The character development of Andrea produced uniform praise among critics. Jackson felt that it served as the episode's highlight, and further assessed that she emulated actress Linda Hamilton. "After a season of whining, there had to have been at least a few fans pulling for the walkers in her early scenes, but she quickly became Linda Hamilton-badass, braining zombies with her foot," he said. Likewise, Kine asserted that "the badass she has tried so hard to convince us all she is finally came across." Ryan thought that Andrea's struggle to survive was a strong way to build up the exodus of the group. She spoke of her scene with Michonne: "She'd fought so hard to live that I wanted Andrea to fend off that final batch of walkers successfully. When it appeared she might not live, I was, quite rightly, on the edge of my seat. And the appearance of the caped figure—towing two armless walkers, no less—was as dramatic as could be."

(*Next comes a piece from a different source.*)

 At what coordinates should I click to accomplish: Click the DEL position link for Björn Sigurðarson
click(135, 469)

The gradual alteration of Rick was frequently mentioned in the critiques. Dan Hopper of Best Week Ever theorized that such a drastic transition was attributed by the death of his friend Shane. Halden proclaimed that the progression established a strong sense of direction for the character. "This is a definite direction. I'm not sure if the show's going to make Rick an out-and-out monster, or if this is setting up some sort of redemptive arc for him in season three, but it's a strong choice. The Walking Dead has tried to make us value this group of people, as if together, they mean more than they do alone. That hasn't worked, so now it appears we're going to try trial by fire." By the end of "Beside the Dying Fire," Ryan concluded that "Rick is becoming the leader he should have been from the start, and he's being clear and upfront about his goals and leadership style."

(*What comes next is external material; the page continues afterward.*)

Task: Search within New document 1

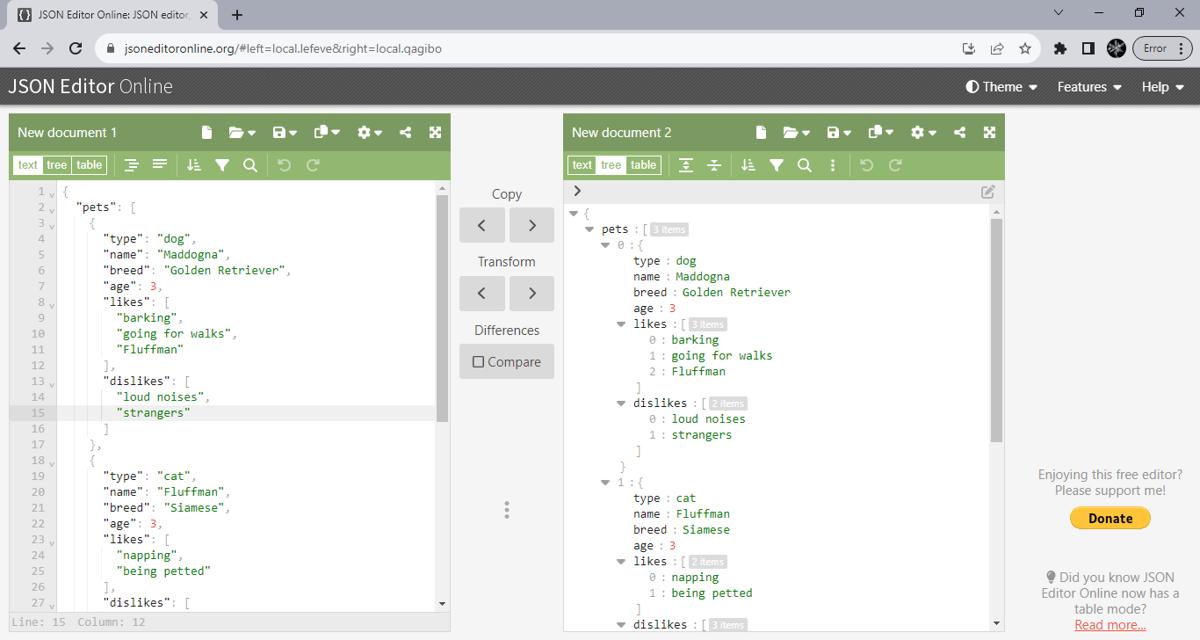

Commentators were divided with the interactions between Rick and his wife Lori. Although Ryan reacted positively to Lincoln's performance, she affirmed that the contradictory nature of Lori almost ruined the scene. Similarly, Kine criticized Callies' facial expressions during the sequence. Jackson wrote, "If that was a challenge from the writers, though, Sarah Wayne Callies has to feel like they're just messing with her at this point. Her character, Lori, basically tells Rick that Shane needs to be put down, and then treats him like a monster when he's forced to follow through with it."